For Immediate Release: August 31, 2006
Contact: Jennifer Scoggins (202) 482-3809
COMMERCE FINDS UNFAIR TRADE IN PAPER FROM CHINA
Imposes Tariff on Dumped Paper Products
Washington, D.C. – The U.S. Department of Commerce today announced its final decision in the antidumping duty investigation of lined paper products from China.
The Department found that Chinese companies are selling lined paper products at 76.70 percent to 258.21 percent less than fair market value, which for Chinese companies is based on their production inputs valued at market-economy costs. From 2004 to 2005, imports of lined paper products from China increased by 25 percent in volume, and were valued at an estimated $345 million in 2005.
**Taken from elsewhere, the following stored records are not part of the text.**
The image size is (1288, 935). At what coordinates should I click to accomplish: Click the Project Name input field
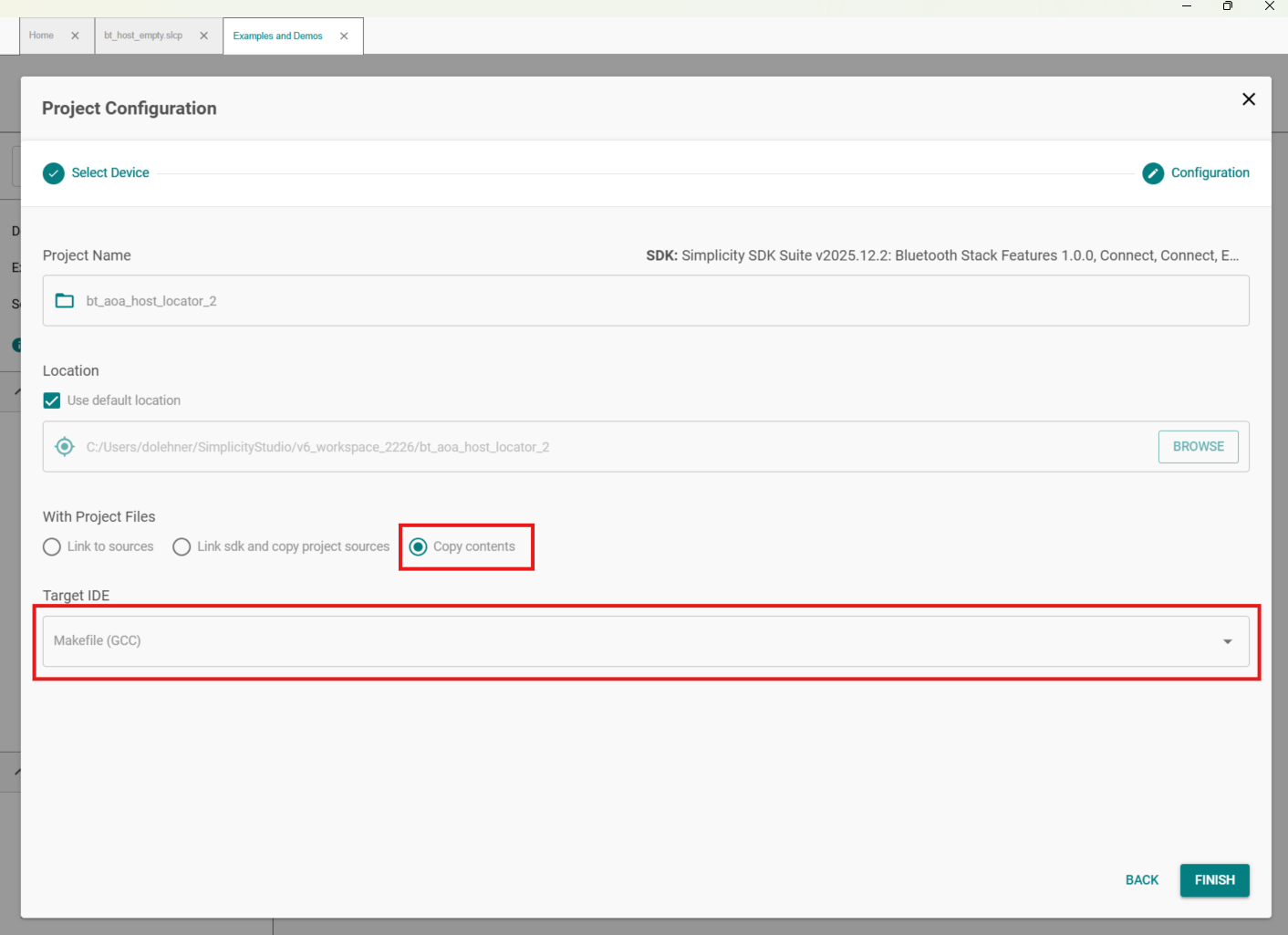pyautogui.click(x=646, y=301)
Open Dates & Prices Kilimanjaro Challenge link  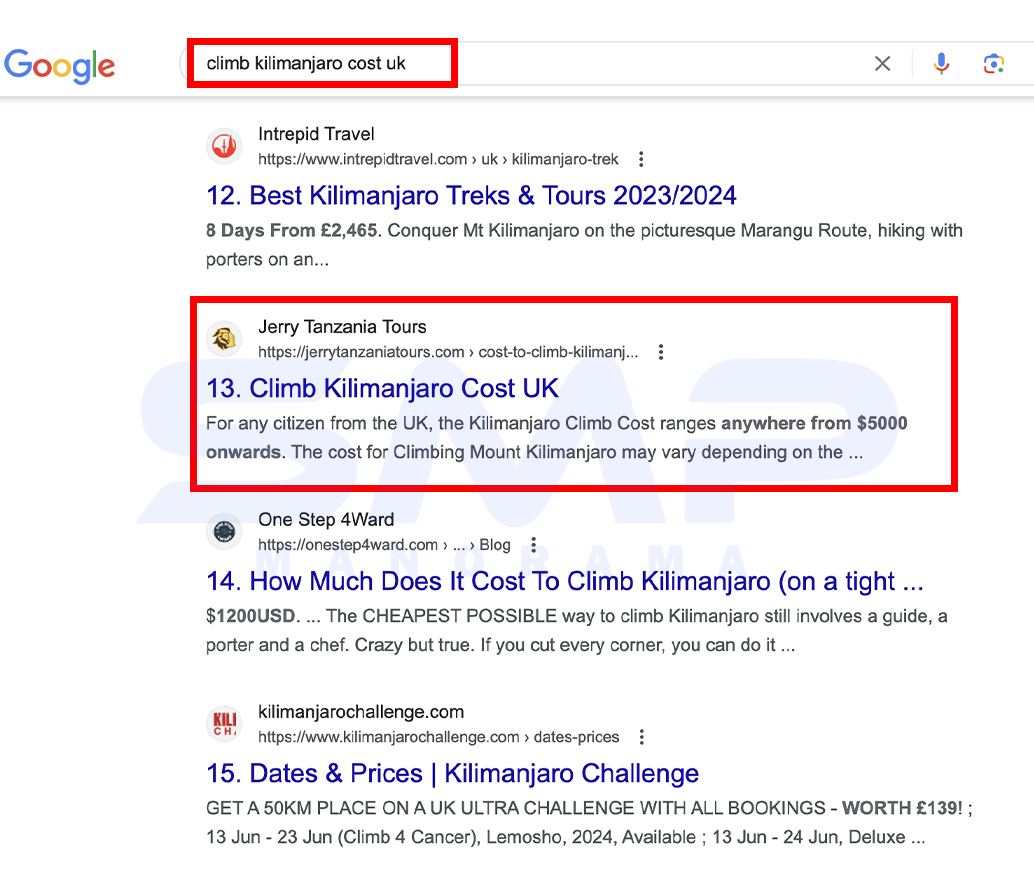[452, 773]
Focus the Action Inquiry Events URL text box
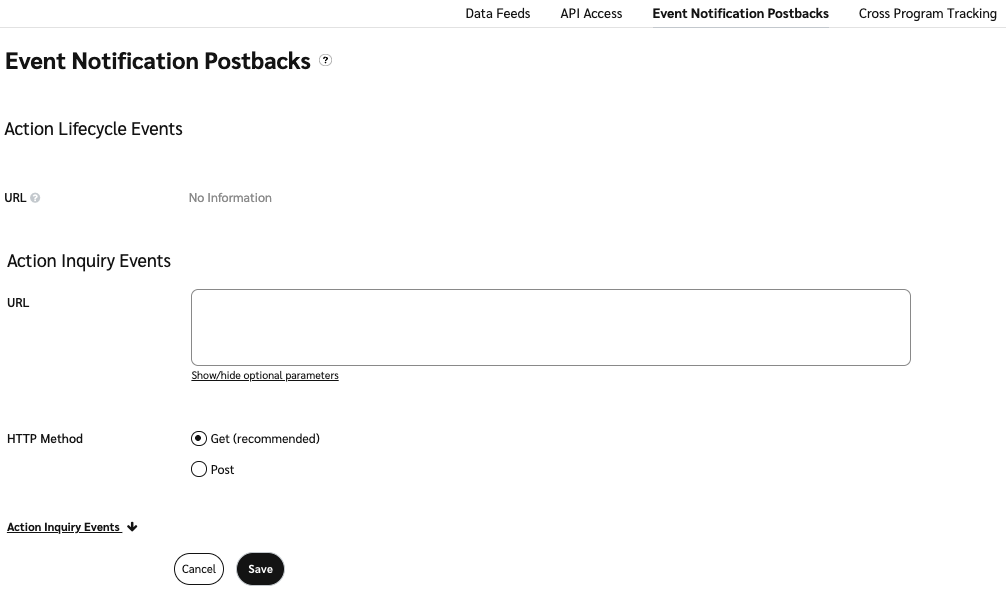Screen dimensions: 1006x591 (550, 327)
“Unjust foreign pricing and government subsides distort the free flow of goods and adversely affect American business in the global marketplace,” said Commerce Assistant Secretary David Spooner. “The Department of Commerce will continue to vigorously enforce our trade laws to safeguard jobs and the competitive strength of American industry.”
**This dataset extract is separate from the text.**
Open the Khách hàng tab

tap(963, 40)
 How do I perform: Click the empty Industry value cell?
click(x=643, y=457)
The petition for this investigation was filed by MeadWestvaco Corp, Norcom, Inc. and Top Flight, Inc., collectively the Association of American School Paper Suppliers, in September 2005. The Department initiated this investigation on Sept. 29, 2005, after determining the petition met the statutory requirements under the Tariff Act of 1930.
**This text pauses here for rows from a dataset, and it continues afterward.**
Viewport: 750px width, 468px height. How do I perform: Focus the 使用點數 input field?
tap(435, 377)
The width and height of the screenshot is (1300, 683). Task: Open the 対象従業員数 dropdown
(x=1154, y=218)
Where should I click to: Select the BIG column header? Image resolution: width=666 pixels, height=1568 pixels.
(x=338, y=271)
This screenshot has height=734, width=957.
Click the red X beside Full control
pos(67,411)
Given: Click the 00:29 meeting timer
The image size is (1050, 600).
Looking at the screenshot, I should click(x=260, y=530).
Lined paper products are typically school supplies that feature straight horizontal or vertical lines on 10 or more paper sheets, including single- and multi-subject notebooks, composition books, wireless notebooks, loose-leaf or glued filler paper, graph paper, and laboratory notebooks.
If the U.S. International Trade Commission (ITC) issues a final affirmative injury determination, the Department of Commerce will instruct U.S. Customs and Border Protection to collect a cash deposit from importers of lined paper from China. If the ITC makes a negative final injury determination, the investigation will be terminated. The ITC is scheduled to issue its final injury determination on or about Sept. 13, 2006.
Dumping occurs when a foreign producer sells a product in the United States at a price that is less than fair value, which is often the producer’s sales price in the country of origin (“home market”), or its cost of production. The difference between the price (or cost) in the foreign market and the price in the U.S. market is called the dumping margin. Unless the conduct falls within the legal definition of dumping as specified in U.S. law, a foreign producer selling imports at prices below those of American products is not necessarily dumping.